Il ritmo del film è ora trascinante e festoso, quando ci conduce tra le cerimonie di una Napoli popolare per la quale il femminiello è tradizionalmente parte integrante e non rifiuto della comunità, ora riflessivo e malinconico quando si passa dietro le quinte, e la camera raccoglie le confidenze di queste vite di frontiera, il ricordo di passati difficili, fatti in molti casi di violenza, soprusi e talvolta carcere. È come se anche nello stile il film si facesse carico di esprimere quella contraddizione che è propria della condizione dei transessuali, «uomini che si sentono donne» – e che perciò quando parlano di sé si declinano variamente al femminile o al maschile – e che innerva, a ben vedere, le stesse esibizioni delle Coccinelle: il trucco eccessivo sui loro volti-maschera, i colori sgargianti e le paiette degli abiti di scena rivestono canzoni spesso drammatiche, che ai temi classici della sceneggiata napoletana affiancano quelli propri del loro vissuto fatalmente resistente, costretto tra la solitudine forzosa, l’«obbligo» della prostituzione e il giudizio ipocrita dei benpensanti.
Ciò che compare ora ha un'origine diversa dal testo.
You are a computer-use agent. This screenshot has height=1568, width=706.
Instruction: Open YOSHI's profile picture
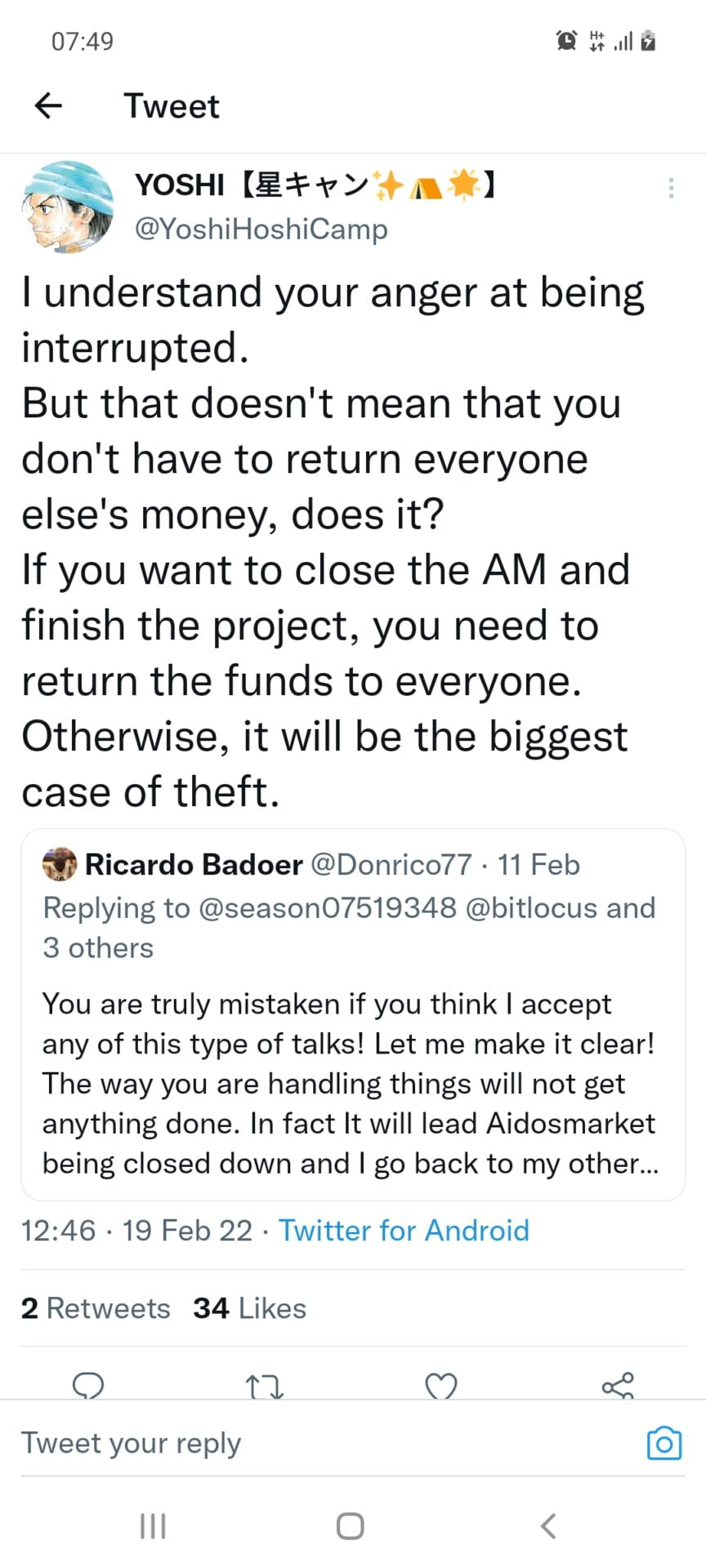[69, 207]
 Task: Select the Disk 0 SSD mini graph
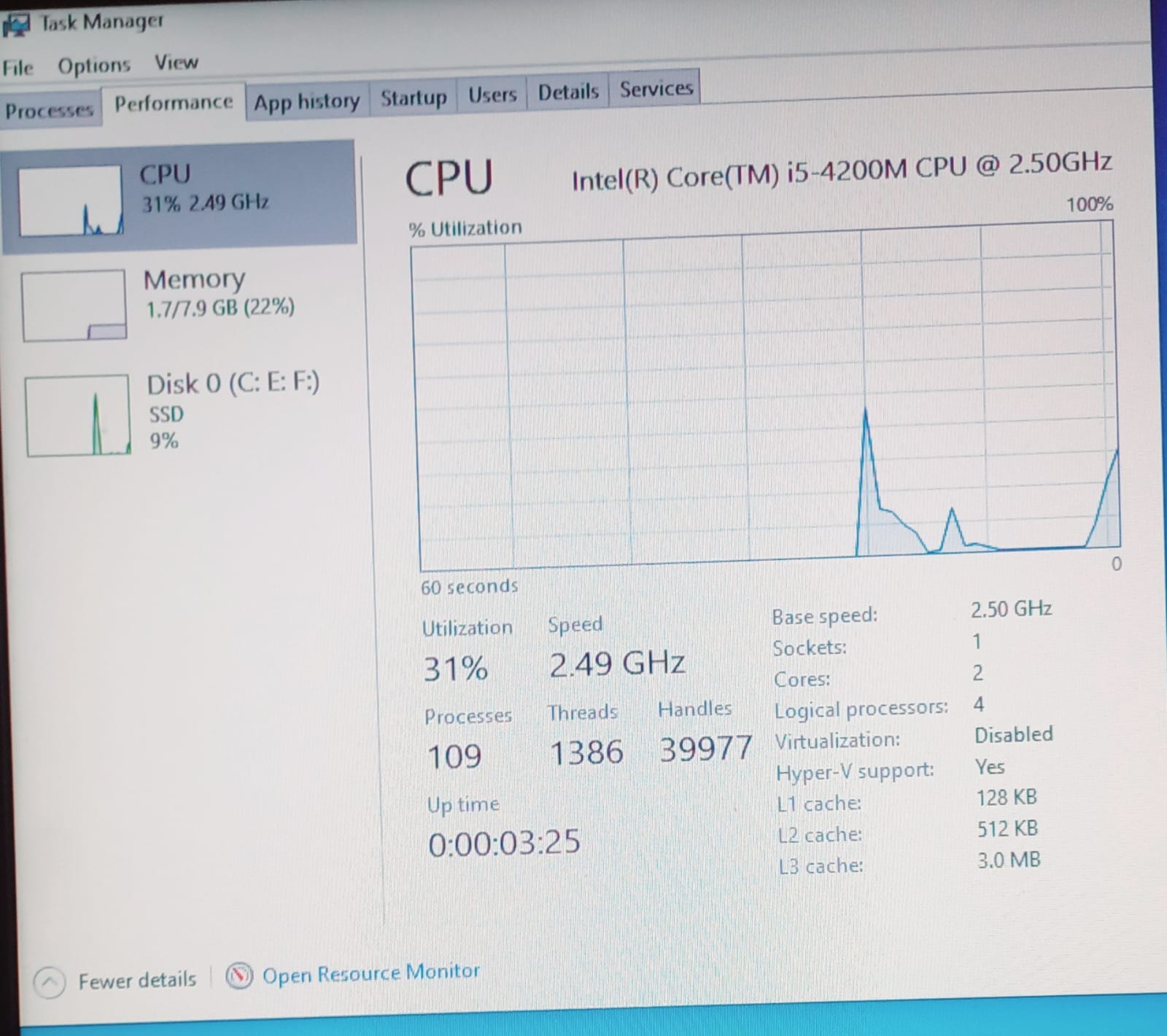point(77,416)
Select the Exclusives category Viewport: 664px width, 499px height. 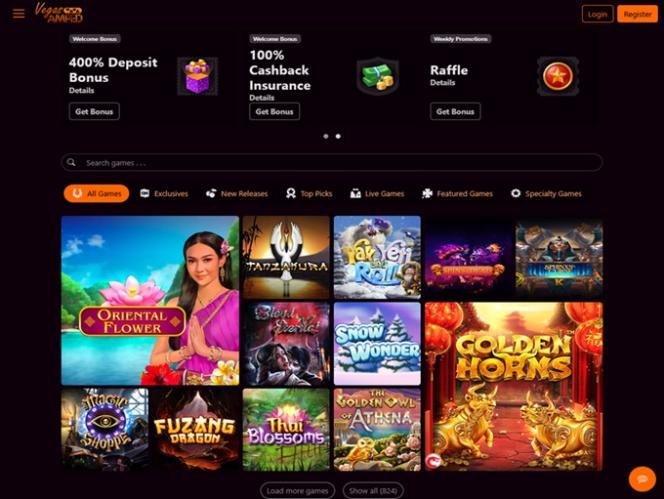pos(164,194)
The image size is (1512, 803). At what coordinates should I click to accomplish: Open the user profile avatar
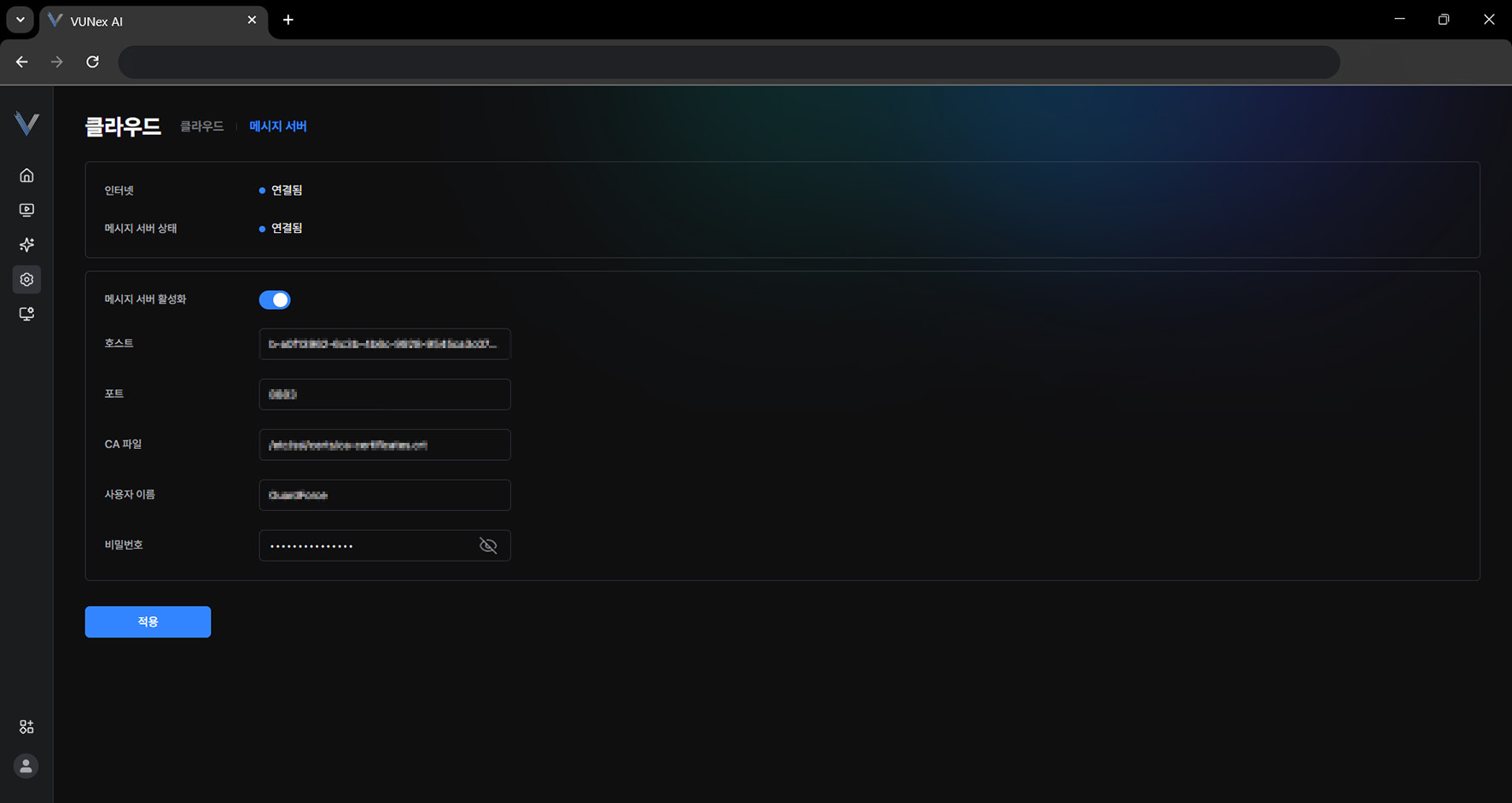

Il risultato di Le coccinelle è un magma qua e là dispersivo, una polifonia ricca e a volte scomposta, che solo il montaggio, a posteriori, si sforza di ricostruire in un insieme coerente. Ma Emanuela Pirelli sa tenere la camera accesa quando altri non lo farebbero, e questo è il suo merito più grande. Un lungo lavoro di entrata in rapporto con queste «donne con qualcosa in più» riverbera da dietro la camera, è ciò che le permette di spingersi oltre, dove sempre dovrebbe approdare un documentario di questo genere. Da lì si sprigiona il surplus di partecipazione e passione che rende Le coccinelle un piccolo capolavoro di autenticità.